Patterns, Trends, And Hypotheses
Key Takeaways
- A pattern is a repeated feature in the provided facts.
- A trend is a direction shown by the provided facts over time or across examples.
- A hypothesis is a possible explanation that must remain tied to the evidence.
- The best answer should fit the prompt without requiring outside assumptions.
Patterns, Trends, And Hypotheses
A pattern is a repeated feature in the material you are given. A trend is a direction shown by several facts, such as an increase, decrease, or repeated outcome. A hypothesis is a possible explanation for those facts. In CJBAT preparation, these ideas are useful because Inductive Reasoning is an official minimum competency, and the exam expects you to reason from provided information.
The safest approach is to build the conclusion after reading all the evidence. Do not decide too early. A first detail may suggest one answer, but a later detail may narrow it or change the pattern. Good inductive reasoning waits for the whole set of facts, then chooses the option that explains the set most completely.
Use this pattern routine:
- List the examples in the order given.
- Circle repeated words, actions, conditions, or outcomes.
- Note any item that does not fit the early pattern.
- Ask whether the pattern is strong, partial, or weak.
- Choose an answer that matches the strength of the evidence.
The official CJBAT materials identify separate law enforcement and corrections tests. The contexts differ, but the ability is not a test of prior experience. A law enforcement prompt may mention a citation, evidence, or a public contact. A corrections prompt may mention a correctional facility context. In either case, a pattern is still a pattern only if the question gives it to you.
| Evidence Type | What It Can Support | What It Cannot Support Alone |
|---|---|---|
| One example | A possible clue | A broad rule |
| Several similar examples | A likely pattern | An absolute promise |
| A changed detail | A narrower conclusion | An outside procedure |
| A stated exception | A limited pattern | Ignoring the exception |
Be careful with words that are too strong. Choices using ideas like always, never, all, or none may go beyond the information. They are not automatically wrong, but they require strong support. If the prompt gives only a few examples, the answer should usually be limited to what those examples show.
A hypothesis is not a guess made from personal background. It is an explanation that the provided facts make reasonable. If two choices both sound possible, compare which one explains more of the given details. The better answer will usually account for the pattern while avoiding extra assumptions.
Section III has 40 items and lasts 1 hour. Because that same section also includes Written Comprehension, Written Expression, and Deductive Reasoning, your practice should be efficient.

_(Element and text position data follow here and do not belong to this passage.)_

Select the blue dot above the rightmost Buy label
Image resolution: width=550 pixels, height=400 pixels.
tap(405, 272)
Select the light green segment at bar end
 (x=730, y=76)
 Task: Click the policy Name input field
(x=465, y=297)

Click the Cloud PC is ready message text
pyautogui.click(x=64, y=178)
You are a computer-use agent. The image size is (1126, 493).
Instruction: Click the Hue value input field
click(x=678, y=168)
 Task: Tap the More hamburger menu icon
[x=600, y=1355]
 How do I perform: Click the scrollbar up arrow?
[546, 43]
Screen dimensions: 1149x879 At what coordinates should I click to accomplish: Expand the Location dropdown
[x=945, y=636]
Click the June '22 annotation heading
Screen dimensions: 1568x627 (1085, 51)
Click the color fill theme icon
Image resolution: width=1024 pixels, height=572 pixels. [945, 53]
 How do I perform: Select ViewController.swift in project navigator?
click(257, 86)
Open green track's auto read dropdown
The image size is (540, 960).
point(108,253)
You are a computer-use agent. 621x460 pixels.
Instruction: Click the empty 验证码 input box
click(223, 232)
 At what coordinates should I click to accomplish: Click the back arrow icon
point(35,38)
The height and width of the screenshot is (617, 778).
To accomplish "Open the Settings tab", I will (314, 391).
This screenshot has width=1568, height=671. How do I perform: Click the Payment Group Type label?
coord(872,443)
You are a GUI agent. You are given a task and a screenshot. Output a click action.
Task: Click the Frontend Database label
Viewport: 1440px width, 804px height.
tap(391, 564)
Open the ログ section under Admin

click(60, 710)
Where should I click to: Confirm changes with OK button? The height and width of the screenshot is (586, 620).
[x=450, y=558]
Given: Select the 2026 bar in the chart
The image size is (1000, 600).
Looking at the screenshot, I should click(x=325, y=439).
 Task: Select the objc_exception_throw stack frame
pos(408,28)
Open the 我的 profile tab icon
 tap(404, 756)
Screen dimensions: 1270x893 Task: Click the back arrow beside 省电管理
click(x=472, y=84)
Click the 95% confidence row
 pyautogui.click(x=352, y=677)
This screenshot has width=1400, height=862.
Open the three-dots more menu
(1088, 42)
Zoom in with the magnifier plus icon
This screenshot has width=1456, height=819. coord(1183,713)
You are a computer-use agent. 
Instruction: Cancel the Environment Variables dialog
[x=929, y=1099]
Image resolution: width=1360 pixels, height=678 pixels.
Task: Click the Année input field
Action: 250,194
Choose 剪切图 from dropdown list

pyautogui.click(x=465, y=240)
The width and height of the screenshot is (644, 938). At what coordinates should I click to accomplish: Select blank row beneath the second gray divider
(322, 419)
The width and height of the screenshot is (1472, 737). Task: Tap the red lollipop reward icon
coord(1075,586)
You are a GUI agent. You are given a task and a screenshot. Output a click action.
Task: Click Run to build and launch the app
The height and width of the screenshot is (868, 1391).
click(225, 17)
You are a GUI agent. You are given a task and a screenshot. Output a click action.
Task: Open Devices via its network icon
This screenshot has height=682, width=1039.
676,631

Spend enough time to understand the pattern, but avoid building a complicated story around the scenario. The CJBAT measures basic abilities, and the official brief says candidates should use only the material provided in questions or passages.
A useful final check is to ask, What can I point to? If you cannot point to a line, detail, or repeated fact in the prompt, the conclusion is probably unsupported. If you can point to several details that all fit one answer, that answer is usually stronger than one that only sounds familiar.
In inductive reasoning, what is a trend?
Why should broad words such as always or never be treated carefully?
What should guide a hypothesis in a CJBAT reasoning item?